Pero he decidido saltarme esos veinte años de lucha contra las calorías, de temporadas vomitando para evitar dejar en mi cuerpo aquel helado o esas chocolatinas que no había podido evitar zamparme, y pasar directamente al día en que empecé a salir con el que sería mi novio durante seis años y, como consecuencia, con su madre. Aquella mujer era una villanísima malvadísima en el cuerpo de una señora mayor con rulos y bata. 

En aquella relación éramos tres: él, su madre (con sus comentarios basura), y yo. No recuerdo cuántas veces me regaló ropa más pequeña que mi talla para poder darse el gusto de decirme que si estuviese más delgada me quedaría mejor. Me comparaba todo el tiempo con su hija, es decir, mi excuñada, que sería como la mitad de la mitad que yo. «Si estuvieras como mi hija ese jersey te quedaría más suelto», «ese vestido no luce igual que cuando se lo probó mi hija», «ese tipo de pantalones quedan mejor en unas piernas como las de mi hija». A pesar de ello, frente a cada comentario, frente a cada sugerencia, yo esbozaba una sonrisa mientras me sentía una mierda por dentro. Hasta que el vaso empezó a estar casi lleno, y un día me cayó una gota que lo colmó. Lo importante no fue esa gota en concreto, sino la cantidad de gotas que habían caído antes. Así que pasó, fue inevitable, y ahora que han pasado años lo recuerdo como algo majestuoso y que os invito a experimentar cuanto antes. 
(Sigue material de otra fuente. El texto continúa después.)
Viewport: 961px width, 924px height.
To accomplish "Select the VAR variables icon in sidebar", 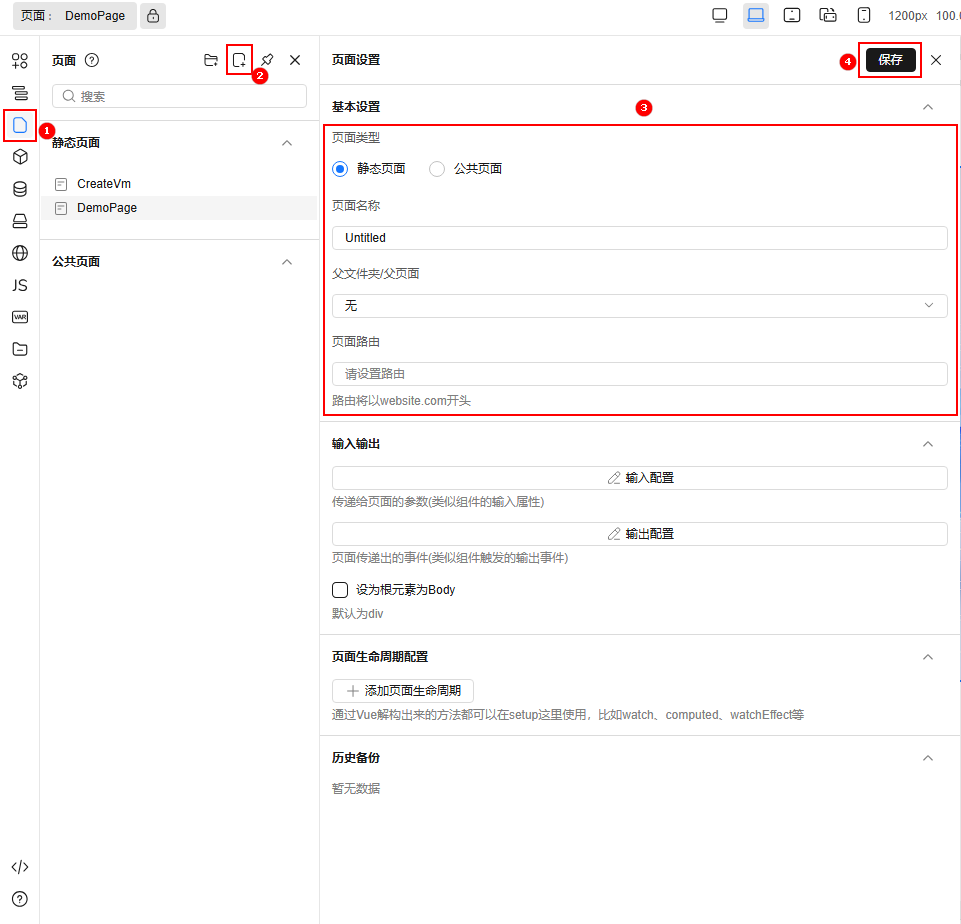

Venía de comprarme ropa con unas cuantas bolsas llenas de cosas —siendo rebajas no podría ser de otra forma— y me pidió que se lo enseñara todo. Lo saqué, todo, y se lo enseñé en las manos, pero no fue suficiente. Me hizo probarme prenda tras prenda. Y cuando estaba ya con el último trapo puesto, volvió a dejarlo caer: «es que te queda todo que… no sé. Si estuvieras delgada, como mi hija, te verías más favorecida». Y yo también sentí llegar las ganas de contestarle, como si fuese una ola gigante que se prepara para revolcarte, sacudirte, y que no puedes frenar. Así que hice como Elsa en Frozen y pensé: «¿Sabes qué? Suéltalo. Let it go, amiga, por este cuerpo que no me callo más». 

«Perdona, pero si yo estuviera como tu hija, estaría enferma». 

Recuerdo remarcar la palabra «enferma» con bastante ahínco, porque esa era una verdad como una catedral para mí: mi cuerpo, para llegar a pesar lo que pesaba esa chica, debía pasar por un déficit calórico que me haría sentir muy mal a nivel físico, y a nivel emocional que es también muy importante. Una dieta afecta también a tus emociones, estado de ánimo y ansiedad, y simplemente podemos no soportarlo y está bien. Es posible no perder todo el peso que nos cuentan que hace falta, y está bien. Es posible que a alguien perder cinco kilos le tome un mes y a otra persona le tome una semana y media, y a otra seis meses. Y es posible que alguien que tenga un IMC en normopeso no esté sano y alguien con diez kilos de más tenga unas analíticas impecables. Físicamente uno es delgado y el otro no. ¿Y qué? ¿QUÉ MÁS DA? 

Me di la vuelta con todos mis trapos y me fui. La guinda del pastel en esta historia podría haber sido que esta mujer no se atreviese a decir nada más sobre mi cuerpo —o cualquier cuerpo que no fuese el suyo— pero no fue así. La guinda, en cambio, fue que yo empecé a tener la lengua suelta, muy a su pesar. Y no sólo para comer, porque ya no me callé ni una. 

Y es que, amiga, los cuerpos son tan diferentes… Somos todos iguales y, al mismo tiempo, todos somos distintos. Esa diversidad de tallas, formas, alturas, colores, texturas… debería ser algo mágico. Vamos, a mí me lo parece. Lucho cada día para que me lo parezca, y para que te lo parezca a ti que me lees. Y lo que más me motiva a diario es cuidar mi cuerpo para sentirme sana con él, mentalmente y físicamente. Porque mi cuerpo es mío y es el que me lleva de viaje, el que me permite reír, abrazar, pasear, y disfrutar de toda la comida que yo quiera.